It maybe sounds complicated and, to be sure, trying to map out the intricate connections between present and future would be daunting. And it really does flow together beautifully as we slowly see how characters, locations, and even items we’ve come to know change over the years. The titular Station Eleven is an unpublished graphic novel and you can track where it is and what hands it passes through over the entire timeline. And watching it with that level of focus is really rewarding. It’s so thoughtful in the presentation. You’ll have plenty to love if that’s how you engage with it.
But putting that aside, and I hate to put aside obsessive continuity tracking, Station Eleven is a truly beautiful piece of work. Besides nailing a very current anxiety, including accurately portraying extreme responses on both sides, it’s a story that ultimately makes the point that all of this matters. I don’t like end-of-the-world fiction. Almost everything about apocalypse is nasty and mean-spirited and weirdly right wing. The Walking Dead is a MAGA fantasy where whatever terrible thing you do to somebody outside your tribe is completely justified because nobody else can be trusted and actually, when you think about it, we are the walking dead.
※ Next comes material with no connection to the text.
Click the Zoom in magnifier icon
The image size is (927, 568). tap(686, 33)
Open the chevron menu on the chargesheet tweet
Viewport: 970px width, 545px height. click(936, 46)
It takes away all hope and leaves you wondering why these people are even bothering to prolong their suffering. It sucks and I hate it.
Station Eleven, as horrifying as the cataclysmic episodes are, is also about rebuilding. It’s about why we do any of this nonsense. And in a landscape where even the best in art is relentlessly commodified and exists only so long as it would cost its corporate owners more to delete it, it says that stories matter. Art matters. If we lose everything, we’ll start again. It’ll be hard and there are a lot of things we won’t have, but we’ll still be human beings. Art, Station Eleven says, will live because we aren’t meant to only survive. Beauty and creativity will always have a place and while there will always be monsters there will also be good people who care and who want to make the world better. Almost a year since the finale and I can’t stop thinking about it – it’s transformational. (HBO Max)
4. Peacemaker – We’re at a point when I was honestly a little bit surprised that John Cena’s name didn’t come up in the Emmy conversation. See, as much as I love DC Comics, their movie and TV initiatives have been largely terrible. While I liked James Gunn’s The Suicide Squad just fine, I wasn’t especially interested in seeing more of Cena’s Peacemaker (“He loves peace so much, he’s willing to kill for it”). It was a fun performance but the character turned out to be a monster and I didn’t need to spend more time with him. And then Peacemaker came out and it turned out to be funny and violent, more emotional than I expected, and the first DC thing that felt like part of a universe and not five blind men trying to figure out what an elephant is by touch, only three of them have their hands on a haystack.
But Gunn is the guy who made a raccoon and a tree into superstars and realized that Dave Bautista has some serious acting chops and he’s all over this show – he wrote all eight episodes and directed five of them. Right away Peacemaker establishes why you should care about a guy who was willing to kill his friends to protect a government cover-up and then revels in his off-center dirtbaggery. Teaming him with a group of misfits (including Steve Agee and Jennifer Holland reprising their Squad roles) to save the world from a threat that they won’t explain to him really makes it sing – Gunn excels at dysfunctional groups, all the way back to his Dawn of the Dead remake (the only good Zack Snyder movie, and I will die on the hill). And then you add Freddy Stroma’s Vigilante, an earnest dork with a broken moral center and a wicked case of hero worship.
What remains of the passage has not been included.